Some differences between the EASM and ISM are also notable, for example, in the Shizi δ18O record, which exhibits a significant negative excursion around 47.5–46.6 kyr BP that was not clearly documented in the other two δ18O records from SW China [132]. The Sanxing δ18O record shows a weakening ISM trend from 22 to 17 kyr BP, while the Hulu and Qingtian records express a 3 kyr period with an intensified EASM event during that period [120]. The decoupling of the EASM and ISM may be due to the different sensitivities of the two ASM sub-systems in response to internal feedback mechanisms associated with the complex geographical or land–ocean configuration, as well as SST differences between the Indian and Pacific oceans [75,120].

EXERCISE BRIEF: Quote the passage on the two monsoon systems between "Some differences between" and "Pacific oceans [75,120].", inclusive.

DATASET EXTRACT:

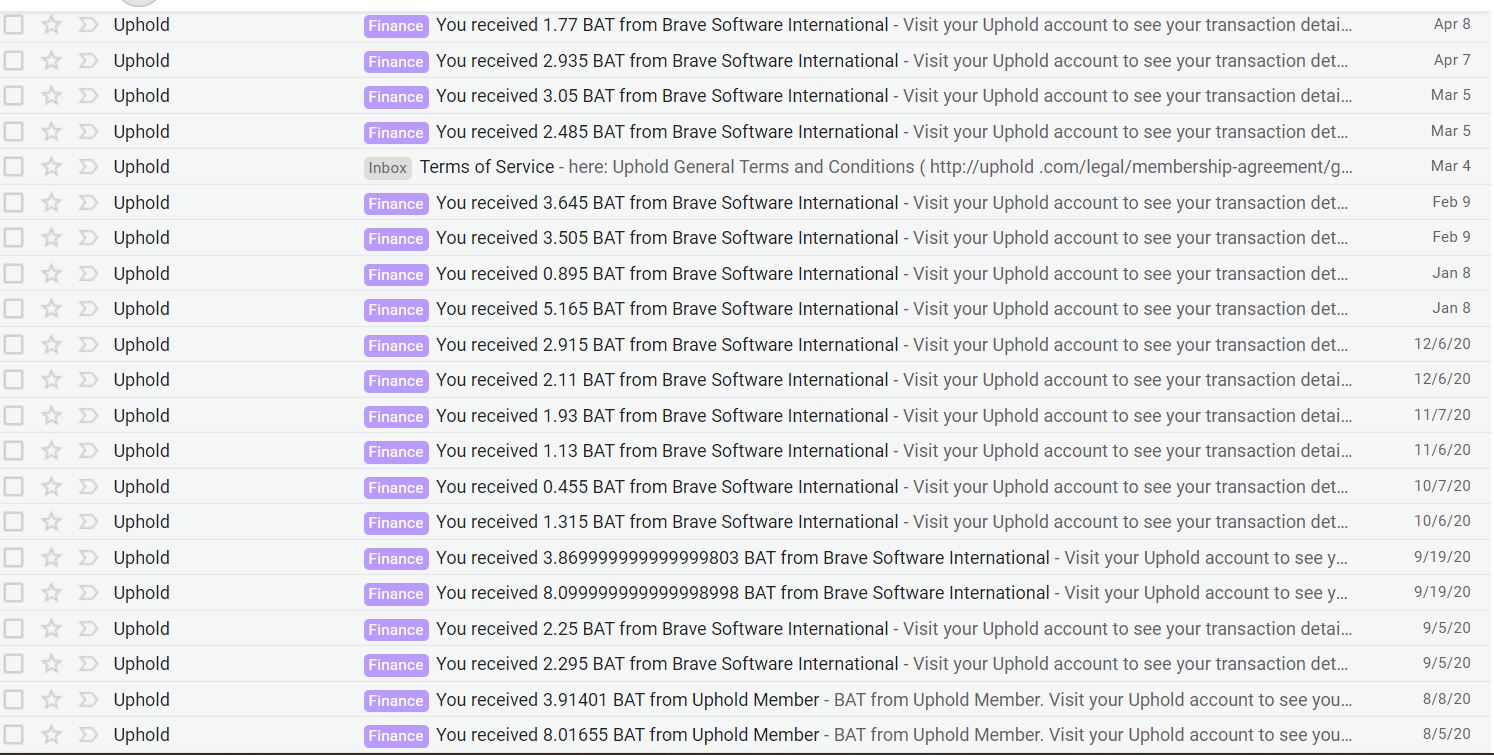Select the 8.099999 BAT email checkbox
Image resolution: width=1494 pixels, height=755 pixels.
click(14, 593)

SOLUTION FOR THIS EXERCISE:
Some differences between the EASM and ISM are also notable, for example, in the Shizi δ18O record, which exhibits a significant negative excursion around 47.5–46.6 kyr BP that was not clearly documented in the other two δ18O records from SW China [132]. The Sanxing δ18O record shows a weakening ISM trend from 22 to 17 kyr BP, while the Hulu and Qingtian records express a 3 kyr period with an intensified EASM event during that period [120]. The decoupling of the EASM and ISM may be due to the different sensitivities of the two ASM sub-systems in response to internal feedback mechanisms associated with the complex geographical or land–ocean configuration, as well as SST differences between the Indian and Pacific oceans [75,120].